=== Task goal ===
Write out, exactly and in full, the line where "Task: Select the BTC quick currency chip" appears together with all lines that follow it in the entries below. Do not include pictures.

(Input Opens)

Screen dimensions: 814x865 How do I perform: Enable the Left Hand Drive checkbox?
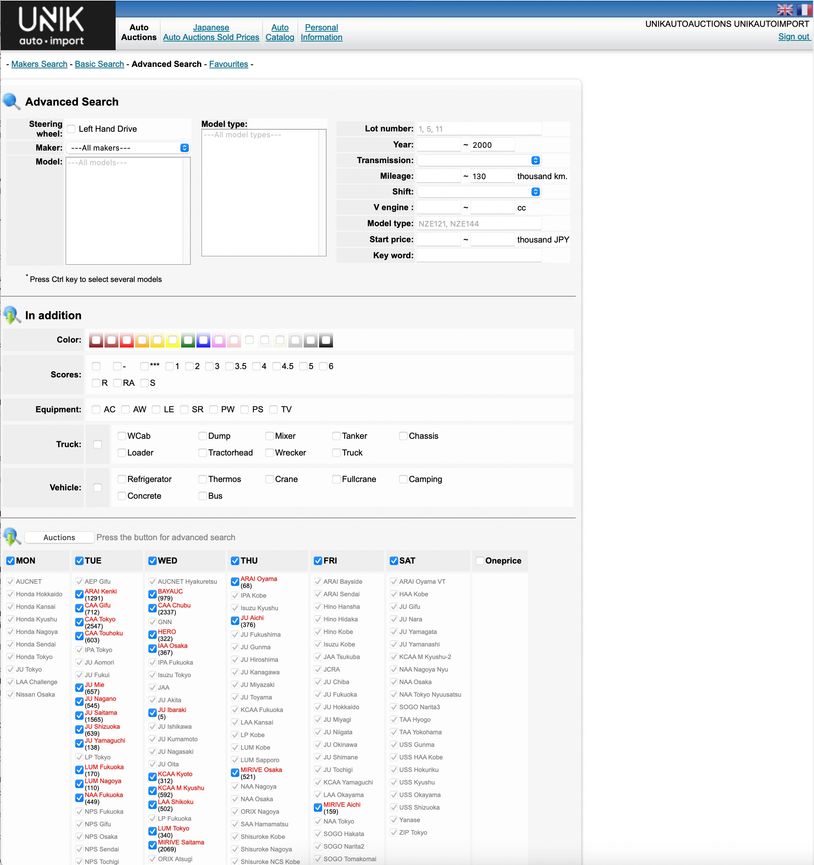71,129
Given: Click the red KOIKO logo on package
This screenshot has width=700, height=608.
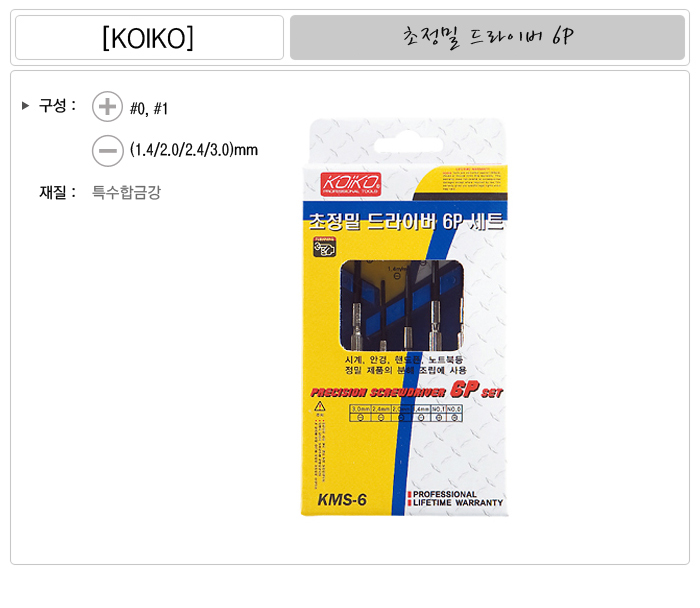Looking at the screenshot, I should point(350,184).
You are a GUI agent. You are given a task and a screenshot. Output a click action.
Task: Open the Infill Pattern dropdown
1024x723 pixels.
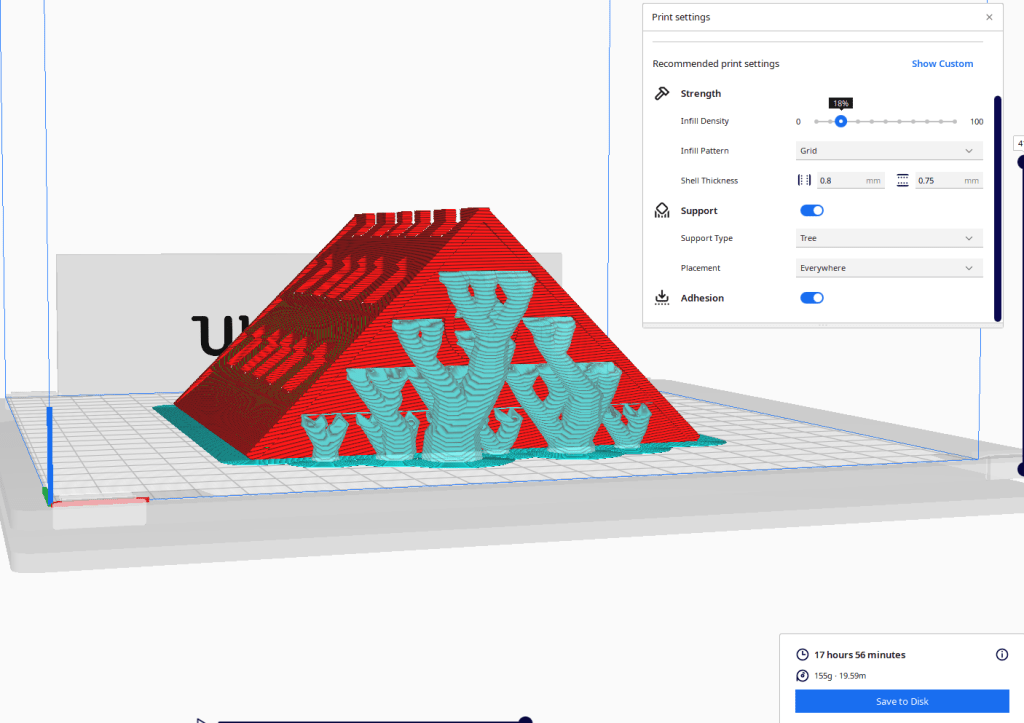(888, 151)
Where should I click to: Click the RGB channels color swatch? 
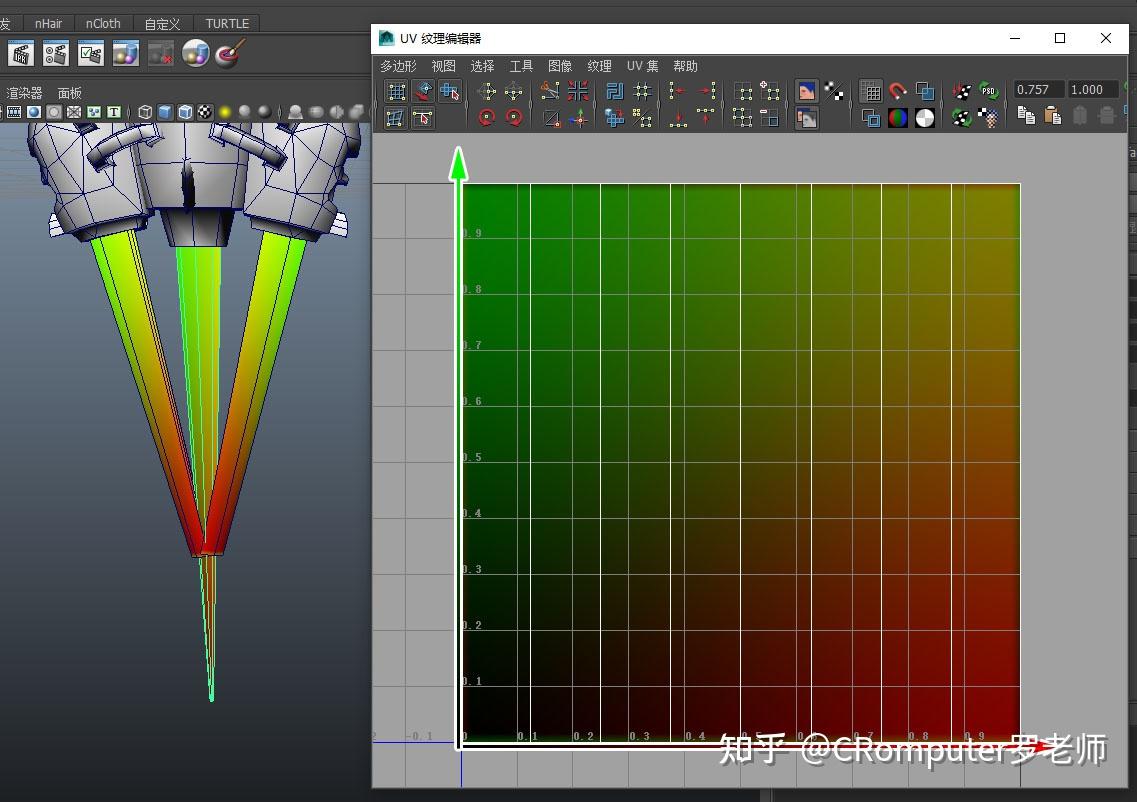(898, 116)
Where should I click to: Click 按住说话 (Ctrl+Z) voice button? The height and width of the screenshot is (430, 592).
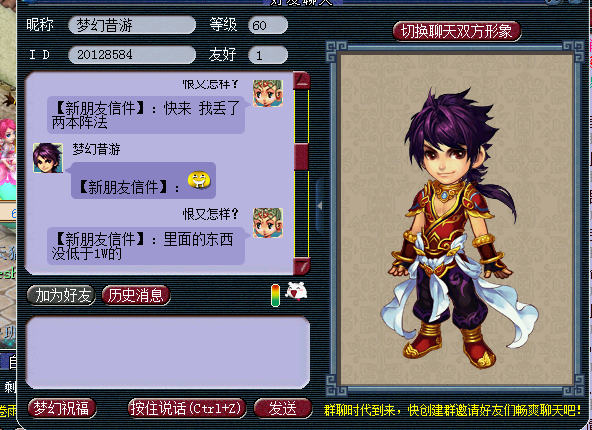pos(187,408)
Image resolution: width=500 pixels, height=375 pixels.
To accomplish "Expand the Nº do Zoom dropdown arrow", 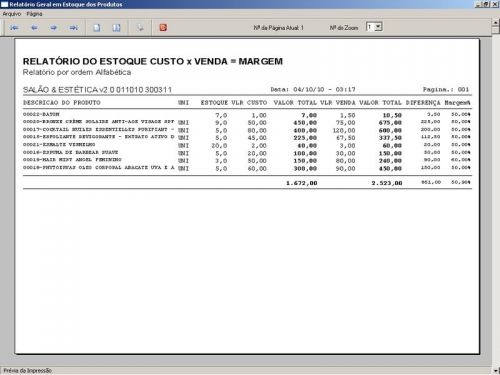I will [x=378, y=27].
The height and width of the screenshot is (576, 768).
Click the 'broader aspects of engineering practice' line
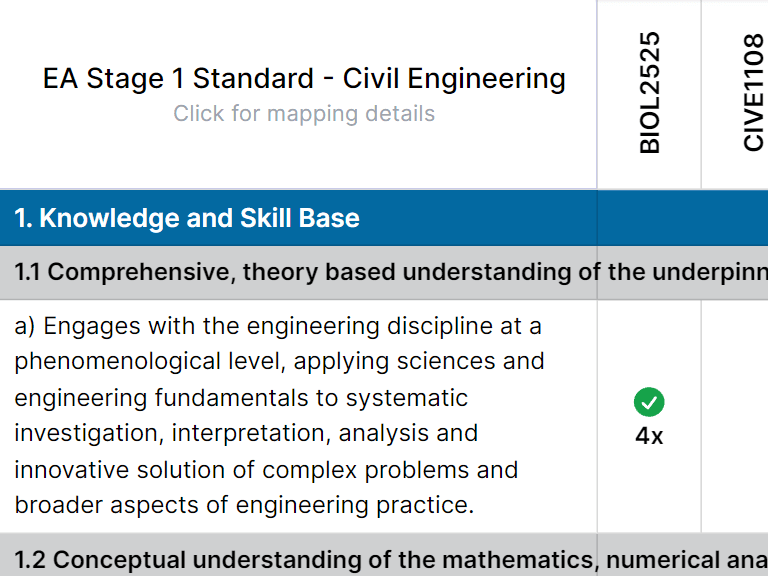click(244, 506)
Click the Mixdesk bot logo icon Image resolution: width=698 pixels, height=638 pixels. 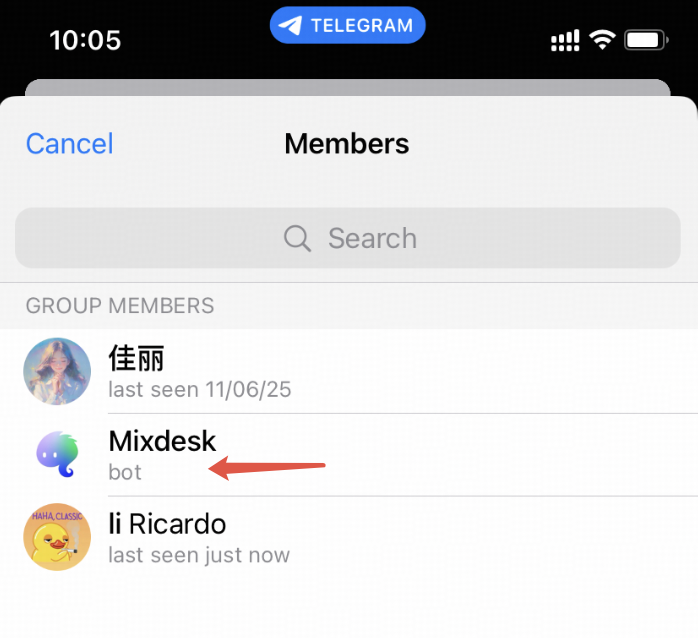pos(57,454)
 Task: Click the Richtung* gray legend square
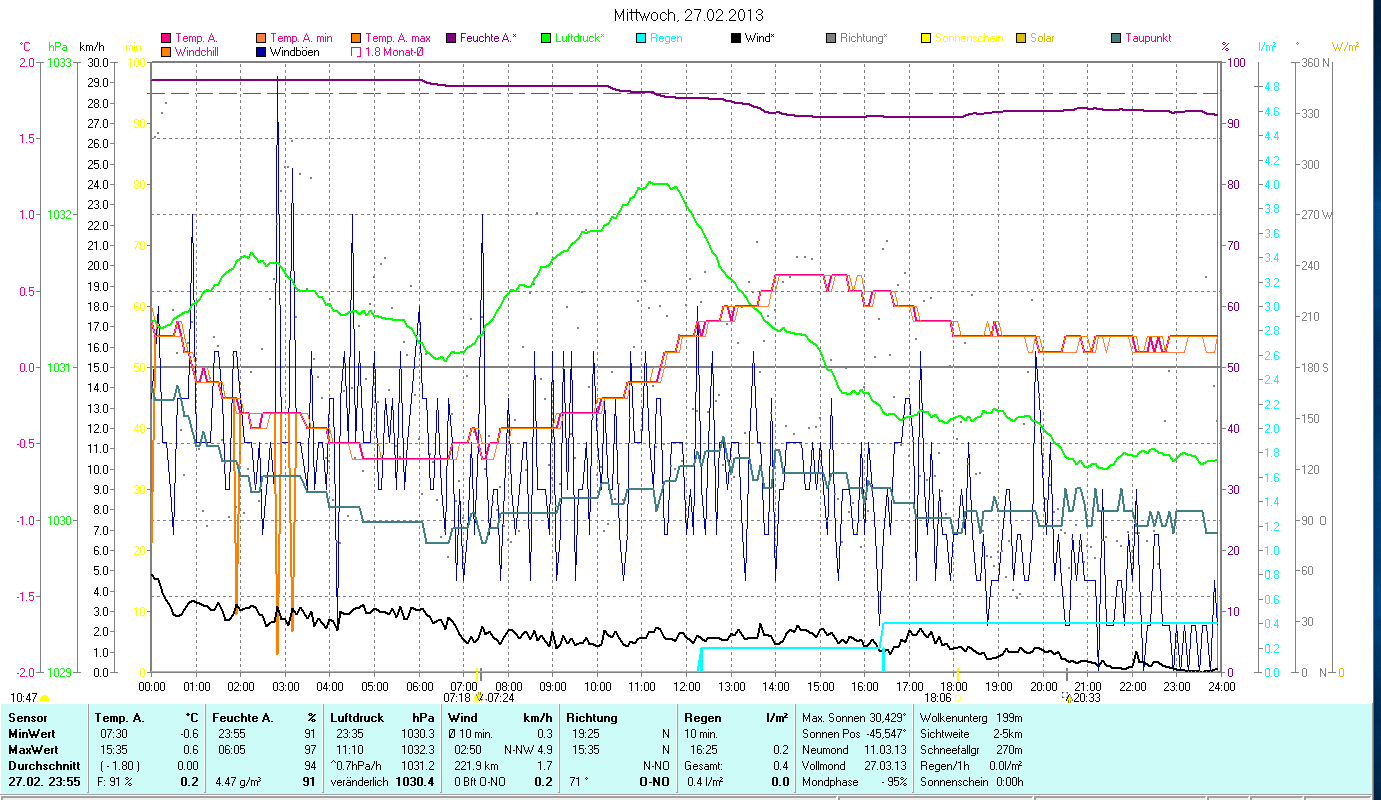click(x=830, y=38)
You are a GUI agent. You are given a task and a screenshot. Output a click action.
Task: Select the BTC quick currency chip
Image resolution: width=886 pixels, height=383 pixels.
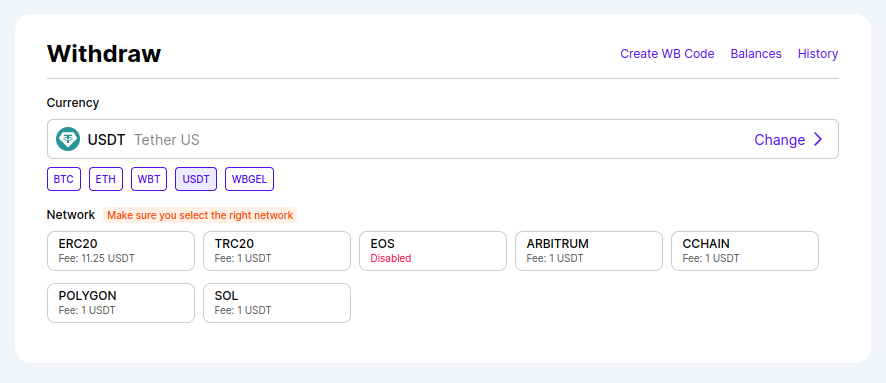click(x=64, y=179)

(Input Closes)

=== Task result ===
Task: Select the BTC quick currency chip
Image resolution: width=886 pixels, height=383 pixels.
click(x=64, y=179)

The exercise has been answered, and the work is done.